== 所给材料

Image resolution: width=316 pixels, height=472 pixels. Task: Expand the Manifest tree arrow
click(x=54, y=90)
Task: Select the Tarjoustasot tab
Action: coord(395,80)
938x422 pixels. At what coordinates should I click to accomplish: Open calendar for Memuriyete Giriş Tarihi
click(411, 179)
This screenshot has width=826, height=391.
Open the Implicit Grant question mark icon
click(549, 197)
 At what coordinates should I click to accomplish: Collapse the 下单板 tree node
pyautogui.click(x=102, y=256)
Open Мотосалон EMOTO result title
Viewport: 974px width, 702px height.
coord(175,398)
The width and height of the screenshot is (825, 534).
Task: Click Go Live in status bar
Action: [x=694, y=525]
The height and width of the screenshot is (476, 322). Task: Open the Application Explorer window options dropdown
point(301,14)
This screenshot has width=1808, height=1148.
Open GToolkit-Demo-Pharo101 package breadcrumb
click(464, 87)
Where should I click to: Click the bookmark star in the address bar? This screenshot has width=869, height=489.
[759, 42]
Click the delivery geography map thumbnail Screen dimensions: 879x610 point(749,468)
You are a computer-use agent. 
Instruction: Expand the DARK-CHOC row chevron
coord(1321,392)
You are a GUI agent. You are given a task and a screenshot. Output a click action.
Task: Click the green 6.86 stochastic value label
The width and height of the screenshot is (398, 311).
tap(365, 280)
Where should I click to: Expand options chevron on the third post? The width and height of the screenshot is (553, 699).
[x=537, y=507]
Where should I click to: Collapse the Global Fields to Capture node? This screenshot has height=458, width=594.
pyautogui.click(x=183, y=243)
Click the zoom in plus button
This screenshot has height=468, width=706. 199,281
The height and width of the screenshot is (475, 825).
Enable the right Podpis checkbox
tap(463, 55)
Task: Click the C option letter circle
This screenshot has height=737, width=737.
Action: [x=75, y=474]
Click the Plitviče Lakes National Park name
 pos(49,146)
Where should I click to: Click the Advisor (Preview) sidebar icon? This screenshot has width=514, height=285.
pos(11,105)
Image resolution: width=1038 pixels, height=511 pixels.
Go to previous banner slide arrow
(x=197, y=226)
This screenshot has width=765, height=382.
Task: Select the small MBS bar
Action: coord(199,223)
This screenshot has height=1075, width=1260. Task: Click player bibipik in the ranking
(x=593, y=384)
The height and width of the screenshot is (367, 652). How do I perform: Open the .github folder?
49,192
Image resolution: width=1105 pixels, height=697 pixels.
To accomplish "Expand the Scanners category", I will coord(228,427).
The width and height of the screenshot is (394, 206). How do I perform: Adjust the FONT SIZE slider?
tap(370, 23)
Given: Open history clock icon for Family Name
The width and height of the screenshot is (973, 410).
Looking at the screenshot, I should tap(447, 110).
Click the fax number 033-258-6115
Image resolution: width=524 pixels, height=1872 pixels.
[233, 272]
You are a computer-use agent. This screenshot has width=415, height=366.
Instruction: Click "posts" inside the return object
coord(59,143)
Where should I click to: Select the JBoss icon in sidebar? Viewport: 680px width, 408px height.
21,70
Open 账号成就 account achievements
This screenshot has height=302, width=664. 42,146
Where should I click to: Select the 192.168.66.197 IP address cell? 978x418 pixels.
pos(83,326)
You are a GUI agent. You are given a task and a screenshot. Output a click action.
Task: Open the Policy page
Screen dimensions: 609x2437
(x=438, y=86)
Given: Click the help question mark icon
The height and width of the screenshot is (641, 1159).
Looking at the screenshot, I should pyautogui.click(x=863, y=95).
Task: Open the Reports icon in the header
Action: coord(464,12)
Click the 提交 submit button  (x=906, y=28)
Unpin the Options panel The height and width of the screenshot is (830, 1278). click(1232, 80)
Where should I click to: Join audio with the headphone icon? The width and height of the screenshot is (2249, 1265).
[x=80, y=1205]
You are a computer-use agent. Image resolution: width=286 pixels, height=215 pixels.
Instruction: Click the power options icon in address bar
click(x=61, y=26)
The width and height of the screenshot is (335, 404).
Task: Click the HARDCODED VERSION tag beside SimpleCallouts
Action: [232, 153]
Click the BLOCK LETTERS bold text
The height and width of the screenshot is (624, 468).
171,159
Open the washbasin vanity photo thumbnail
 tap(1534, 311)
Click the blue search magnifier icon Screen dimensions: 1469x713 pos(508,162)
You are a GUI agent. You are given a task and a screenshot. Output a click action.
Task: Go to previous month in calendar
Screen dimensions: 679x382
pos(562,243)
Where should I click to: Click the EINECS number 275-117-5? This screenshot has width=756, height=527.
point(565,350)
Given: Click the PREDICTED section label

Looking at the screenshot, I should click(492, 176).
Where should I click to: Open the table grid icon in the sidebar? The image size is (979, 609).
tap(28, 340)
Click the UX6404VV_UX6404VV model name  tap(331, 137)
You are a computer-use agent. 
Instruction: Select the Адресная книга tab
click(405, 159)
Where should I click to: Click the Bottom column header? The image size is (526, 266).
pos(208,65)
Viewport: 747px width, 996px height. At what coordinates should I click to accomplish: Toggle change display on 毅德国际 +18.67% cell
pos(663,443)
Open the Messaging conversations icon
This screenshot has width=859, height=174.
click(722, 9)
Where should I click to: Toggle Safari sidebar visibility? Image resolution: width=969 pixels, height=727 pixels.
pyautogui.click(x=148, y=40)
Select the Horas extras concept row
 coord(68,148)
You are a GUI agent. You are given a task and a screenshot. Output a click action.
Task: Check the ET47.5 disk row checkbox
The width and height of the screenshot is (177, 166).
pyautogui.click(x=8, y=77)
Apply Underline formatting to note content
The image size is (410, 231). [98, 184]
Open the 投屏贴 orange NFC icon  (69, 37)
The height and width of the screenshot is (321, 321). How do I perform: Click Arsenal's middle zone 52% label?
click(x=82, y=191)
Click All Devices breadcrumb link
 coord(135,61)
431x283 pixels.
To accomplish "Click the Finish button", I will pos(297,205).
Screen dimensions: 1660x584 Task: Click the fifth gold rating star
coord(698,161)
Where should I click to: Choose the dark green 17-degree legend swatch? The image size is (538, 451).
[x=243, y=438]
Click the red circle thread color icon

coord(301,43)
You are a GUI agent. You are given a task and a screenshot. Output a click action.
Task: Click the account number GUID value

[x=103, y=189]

====

• [挑战]:
从含有“Click the zoom in plus button”的那一行起，逐字重抄上方条目，抄到含有“tap(370, 23)”的那一行为止，首尾两行都要包括。

• [任务输出]:
Click the zoom in plus button
This screenshot has height=468, width=706. 199,281
The height and width of the screenshot is (475, 825).
Enable the right Podpis checkbox
tap(463, 55)
Task: Click the C option letter circle
This screenshot has height=737, width=737.
Action: [x=75, y=474]
Click the Plitviče Lakes National Park name
 pos(49,146)
Where should I click to: Click the Advisor (Preview) sidebar icon? This screenshot has width=514, height=285.
pos(11,105)
Image resolution: width=1038 pixels, height=511 pixels.
Go to previous banner slide arrow
(x=197, y=226)
This screenshot has width=765, height=382.
Task: Select the small MBS bar
Action: coord(199,223)
This screenshot has height=1075, width=1260. Task: Click player bibipik in the ranking
(x=593, y=384)
The height and width of the screenshot is (367, 652). How do I perform: Open the .github folder?
49,192
Image resolution: width=1105 pixels, height=697 pixels.
To accomplish "Expand the Scanners category", I will coord(228,427).
The width and height of the screenshot is (394, 206). How do I perform: Adjust the FONT SIZE slider?
tap(370, 23)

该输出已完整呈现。